= Trans-European Networks =

European Union infrastructure corridors and agreements

The Trans-European Networks (TEN) were created by the European Union by Articles 154–156 of the Treaty of Rome (1957), with the stated goals of the creation of an internal market and the reinforcement of economic and social cohesion. To various supporters of this policy, it made little sense to talk of a big EU market, with freedom of movement within it for goods, persons and services, unless the various regions and national networks making up that market were properly linked by modern and efficient infrastructure. The construction of Trans-European Networks was also seen as an important element for economic growth and the creation of employment.

The Treaty Establishing the European Community first provided a legal basis for the TENs. Under the terms of Chapter XV of the Treaty (Articles 154, 155 and 156), the European Union must aim to promote the development of Trans-European Networks as a key element for the creation of the Internal Market and the reinforcement of Economic and Social Cohesion. This development includes the interconnection and interoperability of national networks as well as access to such networks.

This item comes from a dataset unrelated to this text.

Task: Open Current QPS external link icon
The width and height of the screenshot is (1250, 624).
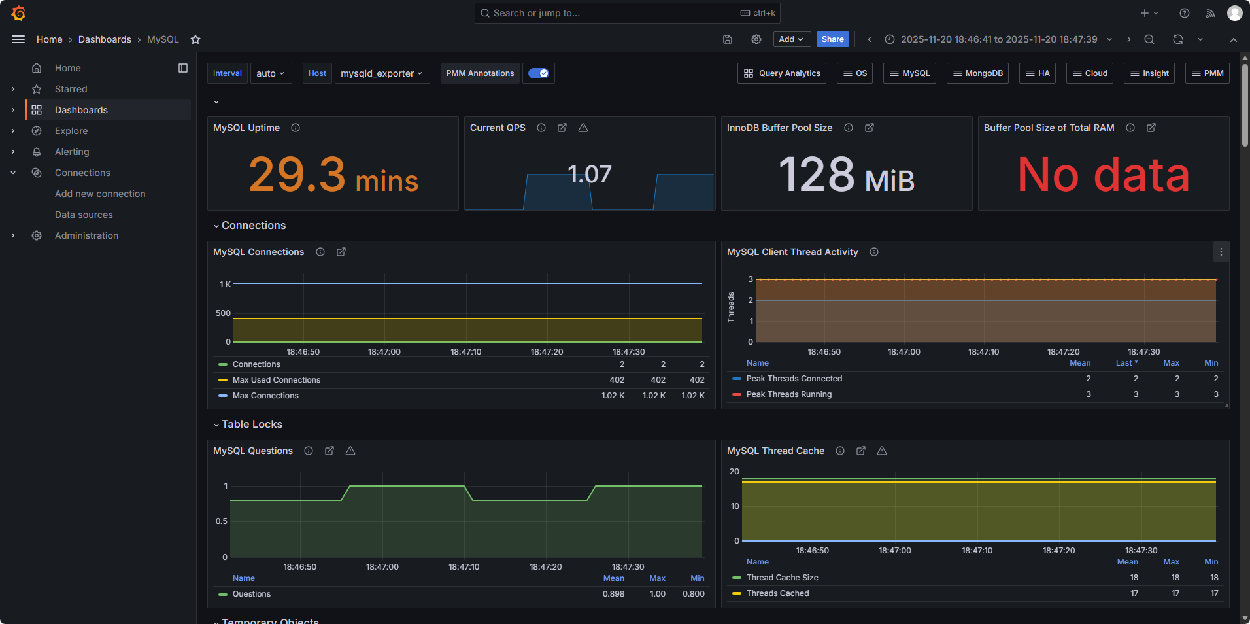Action: pos(562,128)
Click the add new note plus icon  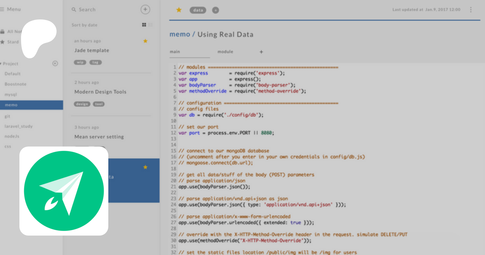click(x=145, y=9)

According with these objectives, the European Commission developed guidelines covering the objectives, priorities, identification of projects of common interest and broad lines of measures for the three sectors concerned (Transports, Energy and Telecommunications). The European Parliament and the Council approved these guidelines after consultation with the Economic and Social Committee and the Committee of the Regions.

Many projects of common interest have benefited from financial support of the European Union budget through the TEN-budget line as well as the Structural Funds and Cohesion Fund. The European Investment Bank has also greatly contributed to the financing of these projects through loans.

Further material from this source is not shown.